Ask A Master Gardener – Rudbeckias Light Up The Garden

Authored by: Carolyn Aita/Master Gardener Volunteer Intern

Who can resist blossoms that are the yellow-orange hues of the rising sun?  Not many of us, which accounts for the popularity of rudbeckias in gardens of all sizes and all attitudes from formal to free-wheeling.  Rudbeckias grew in our climate before Europeans settled in Wisconsin.
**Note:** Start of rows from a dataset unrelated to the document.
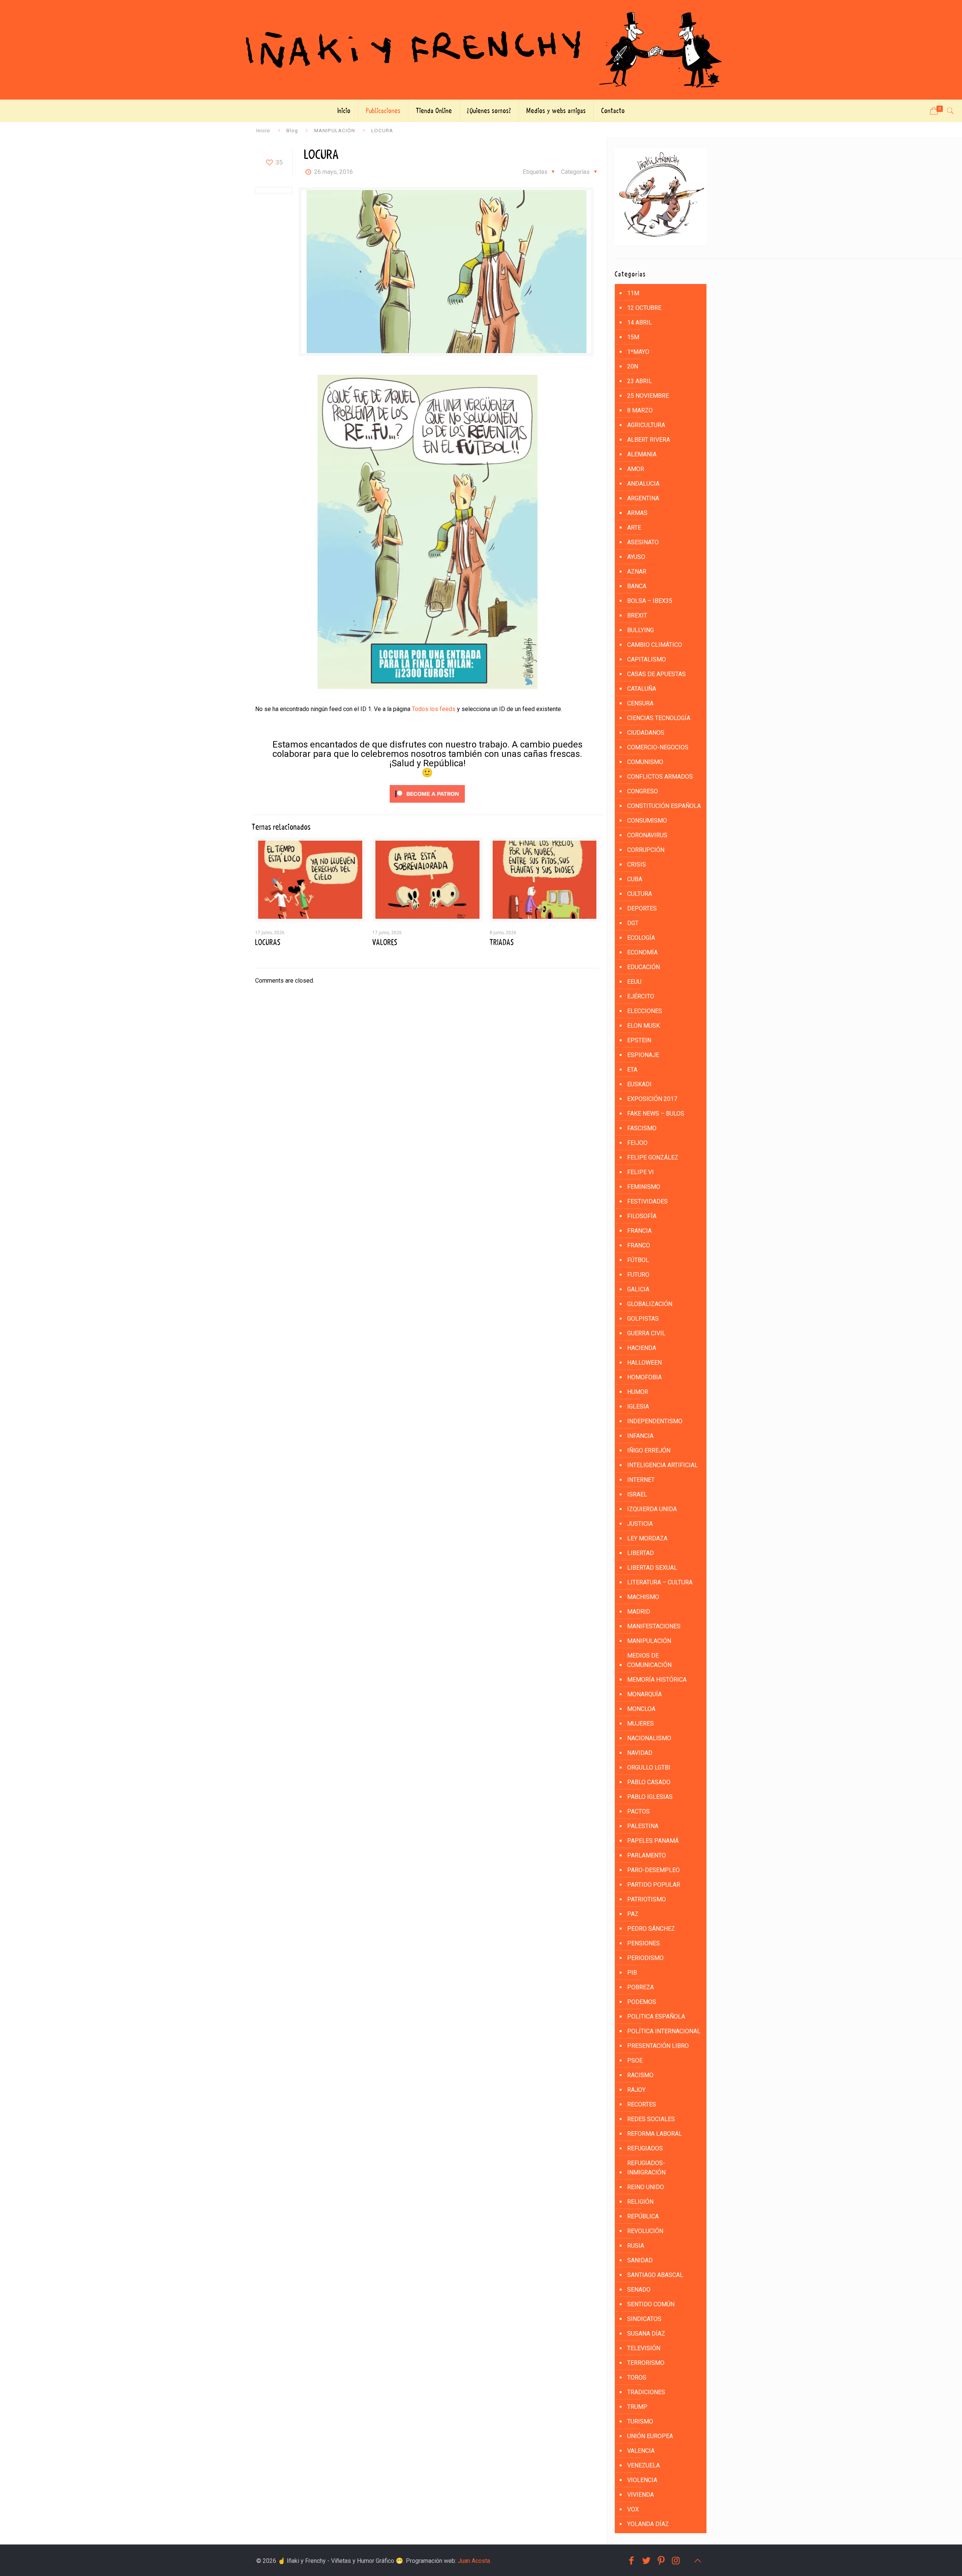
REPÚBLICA (643, 2216)
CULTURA (639, 893)
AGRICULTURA (646, 425)
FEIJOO (637, 1142)
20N (632, 366)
These native species and their varieties and cultivars light up our gardens today from spring until the first frost.

Rudbeckia flowers have petals, or rays, surrounding a central cone, or eye.  The eye is laden with pollen and nectar.  This arrangement, called an open composite flower, is preferred by many floral visitors, including butterflies, moths, bees, wasps, and flies, because nourishment is so easily accessible.  Native rudbeckias are essential elements of pollinator gardens.
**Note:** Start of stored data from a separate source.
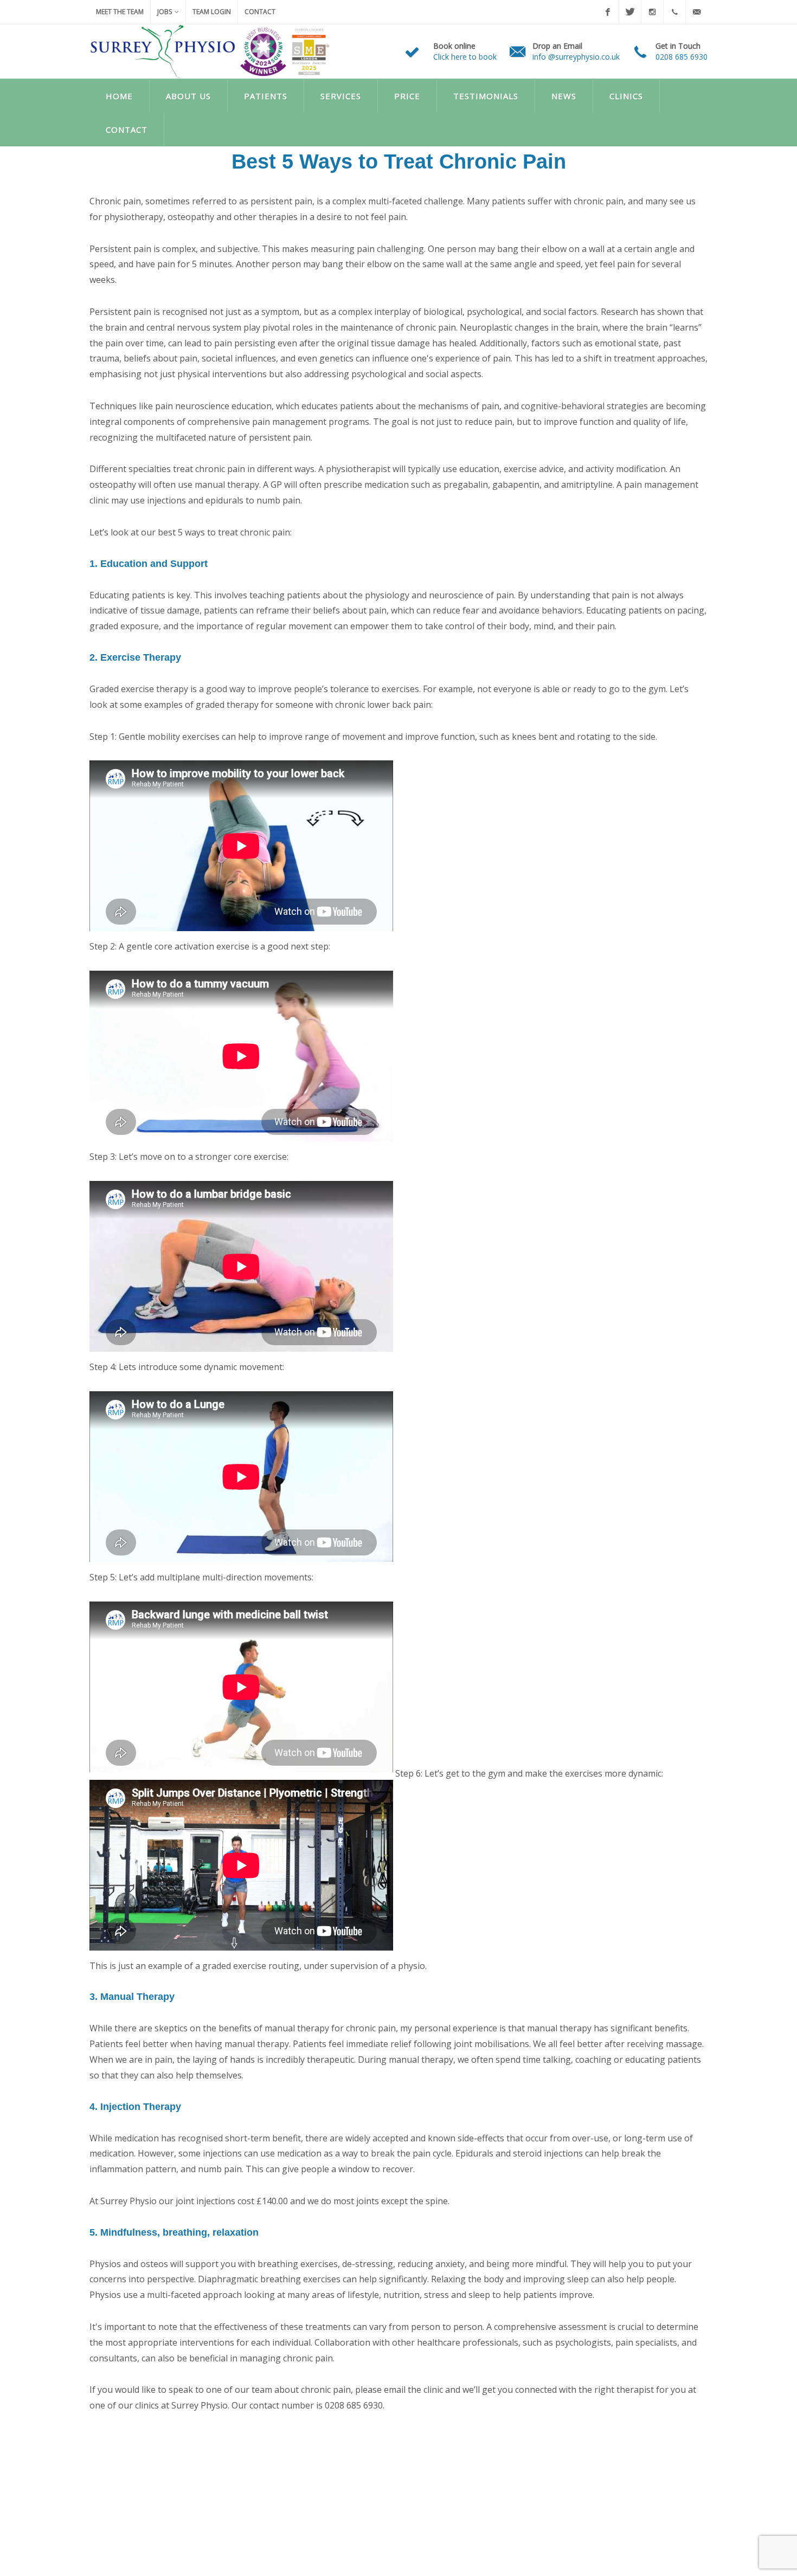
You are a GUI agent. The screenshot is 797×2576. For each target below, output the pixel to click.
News (563, 96)
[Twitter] (630, 12)
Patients (265, 96)
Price (407, 96)
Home (119, 96)
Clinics (626, 96)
Five native rudbeckias that work well as Wisconsin landscape plants are black-eyed susan, brown-eyed susan, orange coneflower, sweet black-eyed susan, and wild golden glow.  Black-eyed susan and brown-eyed susan, are short-lived but they seed prolifically.  Once planted in your garden, consider them exuberant permanent residents.  Most of us are familiar with black-eyed susan, Rudbeckia hirta, also called gloriosa daisy.  It is everywhere in our national wild landscape.  As a child I delighted in seeing black-eyed susan’s large bright flowers held upright on single one to three foot long stems in farm hedge rows and along woodland edges.  Brown-eyed susan, Rudbeckia triloba, is a bushy plant, two to five feet tall, bearing many small flowers.  Both black-eyed susan and brown-eyed susan have brown eyes.  These two quick-to-establish plants grow in full or partial sun in many soil and moisture conditions and have long bloom seasons throughout summer and fall.  Fuzzy stems and leaves make them unappealing to grazing rabbits and deer.

Orange coneflower, black-eyed susan, and wild golden glow are long-lived clumping perennial plants.  Bright orange flowers with brown velvet eyes unabashedly atop two to four foot branched stems from June to September is the hallmark of orange coneflower, Rudbeckia fulgida.  A cultivated variety of orange coneflower that is enormously popular with weekend gardeners and professional landscapers alike is ‘Goldsturm’ (Rudbeckia fulgida var. sullivantii ‘Goldsturm,’).  Native orange coneflower is slightly taller and more openly branched than ‘Goldsturm’ giving it a less compact appearance.  Possibly, this slight structural change makes native orange coneflower less susceptible to fungal leaf spot diseases than Goldsturm, and it is well worth considering it rather than the popular cultivar.

Sweet black-eyed susan, Rudbeckia subtomentosa, is a bushy four to six foot tall plant that begins to bloom in the heat of August and continues until frost.  Its longevity and its ability to withstand both heat and cold make sweet black-eyed susan a valuable plant for prairie restorations as well as for permanent plantings in difficult spots in smaller gardens.  Both orange coneflower and sweet black-eyed susan love full sun but also do well in partial sun.

Wild golden glow, Rudbeckia laciniata, also called green-headed coneflower and cutleaf coneflower, is a majestic plant with lush dark green leaves and large bright yellow green-eyed flowers atop five to eight feet branched stems.  Its tolerance of moist soil and shade account for its design ultility.  Repetition of stands of wild golden glow add architectural elements to a large garden.  A small garden will find drama in a single wild golden glow specimen plant.